5431 NE 20th Ave, Portland, OR 97211
Composer, performer, historian, instrument builder, journalist, activist, kayak instructor, Bob Ostertag’s work cannot easily be summarized or pigeon-holed. He has published more than twenty CDs of music, two DVDs, and five books. His writings on contemporary politics have been published on every continent and in many languages. Electronic instruments of his own design are at the cutting edge of both music and video performance technology. He has performed at music, film, and multi-media festivals around the globe. His radically diverse collaborators include the Kronos Quartet, postmodernist John Zorn, heavy metal star Mike Patton, transgender cabaret start Justin Vivian Bond, British guitar innovator Fred Frith, Quebecois film maker Pierre Hébert, EDM star Rrose, and many others. He is rumored to have connections to the shadowy media guerrilla group The Yes Men. He is currently a professor at the University of California at Davis.
Ostertag began his musical career in 1978, touring Europe with jazz great Anthony Braxton, playing a keyboard-less modular analog synthesizer. He was not the first person to take a modular synthesizer on stage, but he was the first person to center his musical practice in a scene of “free improvisors” using a modular synth as his main ax.
In 1979 he settled in New York City and became a key part of the late 1970s “downtown” scene along with John Zorn and Eugene Chadbourne. He left music for most of the 1980s and immersed himself in the Central American revolutionary movements of the time. His goodbye to the Salvadoran revolution, a composition titled “Sooner or Later,” is considered a classic of electronic music.
In March 2006 Ostertag made all of his recordings to which he owns the rights available as free digital downloads under a Creative Commons license.

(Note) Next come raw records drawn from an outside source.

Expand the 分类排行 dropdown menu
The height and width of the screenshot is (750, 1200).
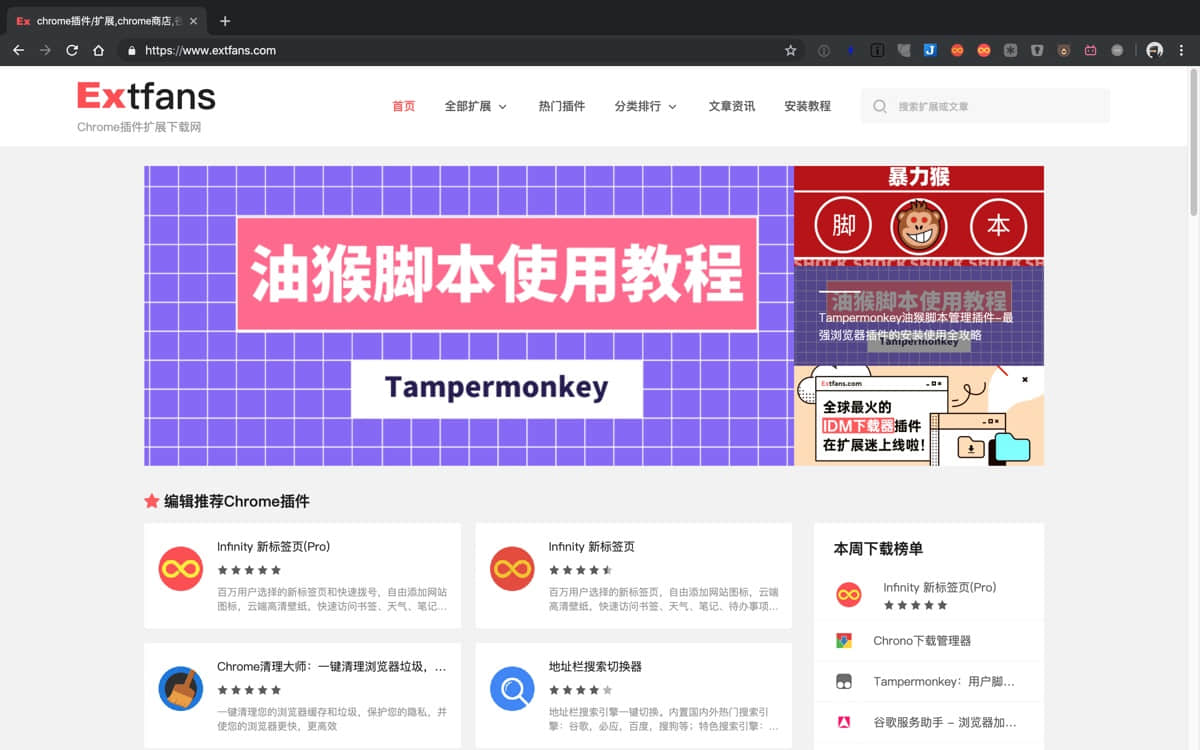click(x=645, y=106)
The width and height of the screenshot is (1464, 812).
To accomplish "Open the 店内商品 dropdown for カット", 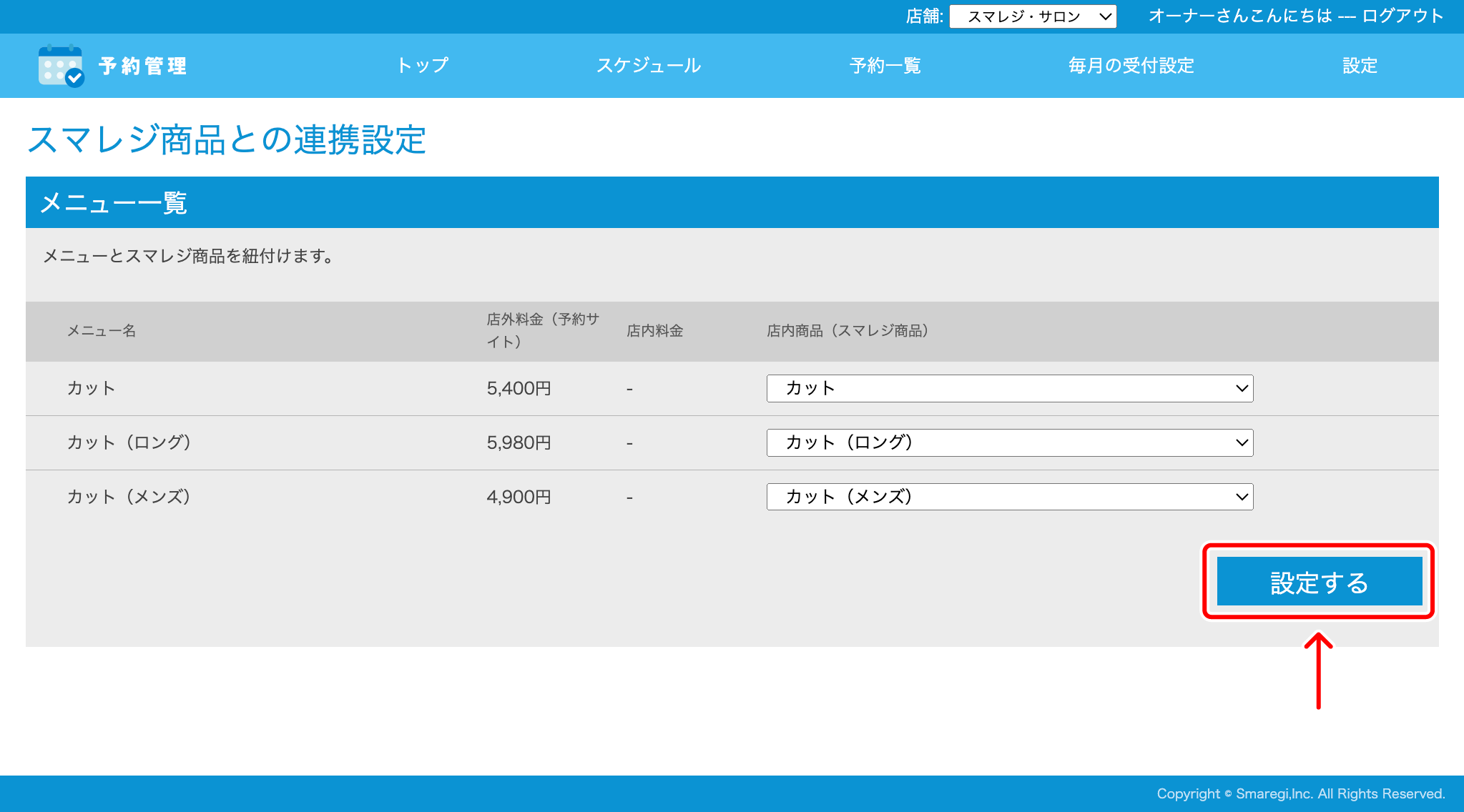I will pyautogui.click(x=1008, y=388).
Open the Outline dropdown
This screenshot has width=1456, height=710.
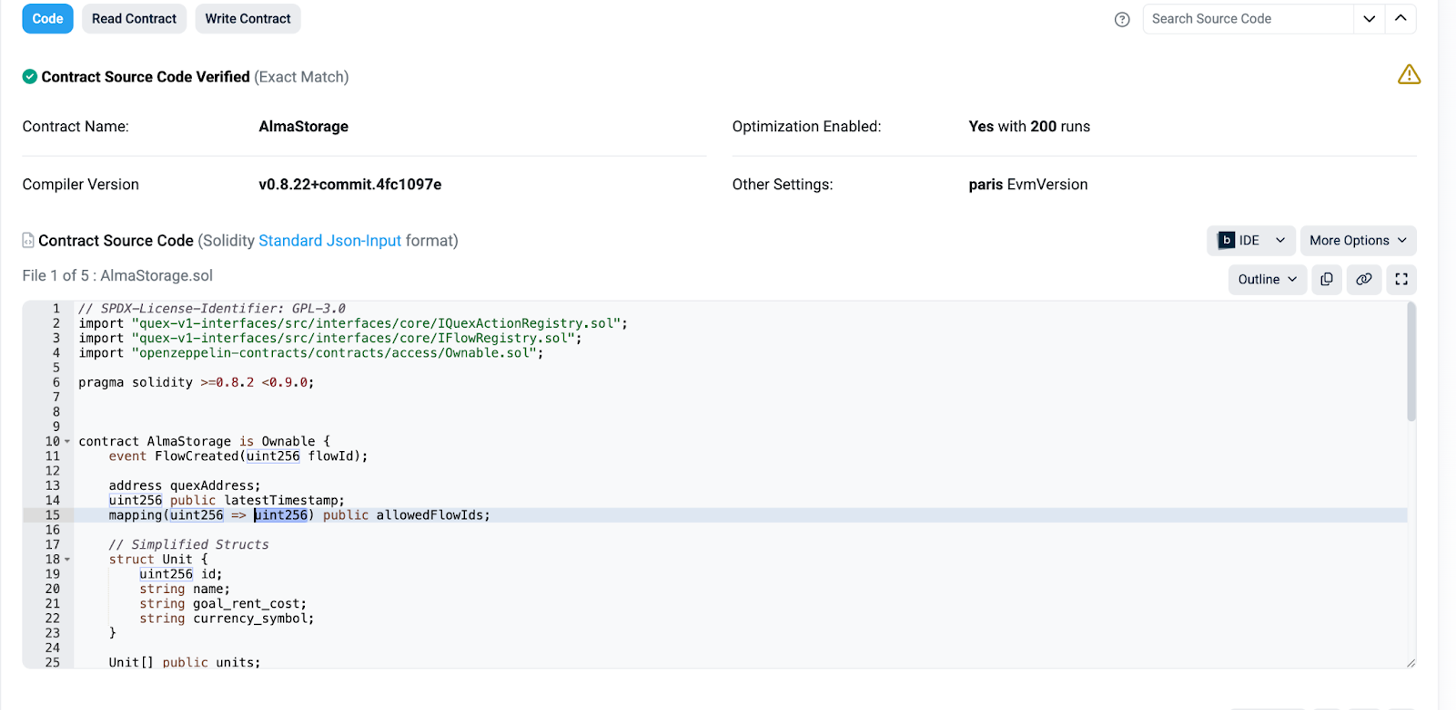click(1267, 280)
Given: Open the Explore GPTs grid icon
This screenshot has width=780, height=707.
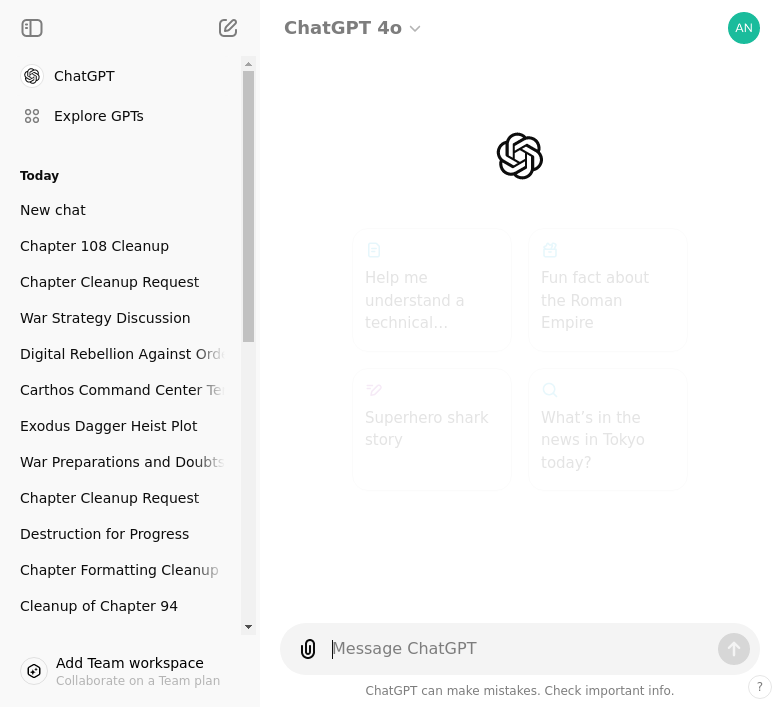Looking at the screenshot, I should 32,116.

His 2012 book (co-authored with Jane McAlevey) on labor unions in the US was named by The Nation as “the most important book of 2012.” The Wire called his previous book, Creative Life, “the most lucid philosophical work on music, culture, and politics since Steve Reich’s Writings on Music.”
In 2015-2016 he went on a thirteen-month world tour, playing venues from the Strozzi Palance in Florence to DIY venues in the mountains of El Salvador to the port city of Makassar on the island of Sulawesi in Indonesia.

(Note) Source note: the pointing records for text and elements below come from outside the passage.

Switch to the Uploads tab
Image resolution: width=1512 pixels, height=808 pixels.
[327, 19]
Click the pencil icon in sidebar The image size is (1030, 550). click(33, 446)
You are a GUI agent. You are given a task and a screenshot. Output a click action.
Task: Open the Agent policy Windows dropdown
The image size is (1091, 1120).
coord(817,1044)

In June 2016, the University of Massachusetts Press published his fifth book, Sex Science Self: A Social History of Estrogen, Testosterone, and Identity.
Bob Ostertag’s improvisations on various non-keyboard synthesizers are about as far removed from the electronic music clichés of the past as can be imagined.
– The New York Times
Sampling technology is used in a significant way for the first time. The music encircles reality, decomposes it into music and recomposes it until reality is no longer able to escape. Great music, that has something to do with life again.
– Die Zeit (Germany)
Perhaps the oddest music I have ever heard, it’s also more the sound of lives lived, and lives lost, than any music I have ever heard.
– Music and Sound Output
Truly powerful political art is rare, but this is some.
As beautiful as the pastoral/celestial meditations of Brian Eno or Kitaro would be — if either one of those musicians chewed glass.
– Guardian (San Francisco)
Part of you will have to be frightened, part of you hopefully will be enlightened, and part of you may be dumbfounded.
– Faster Than Sheep
Astonishingly, the music never seems artificial. The border between live improvisation and computerized manipulation blurs and is finally made irrelevant by the music which results.
– Jazzthetik (Germany)
“[Bob Ostertag’s Creative Life is] The most lucid philosophical work on music, culture and politics since Steve Reich’s Writings on Music.”
– The Wire
Ostertag’s music brings together audience and musicians alike in an almost corporeal bond — music of enormous emotional impact.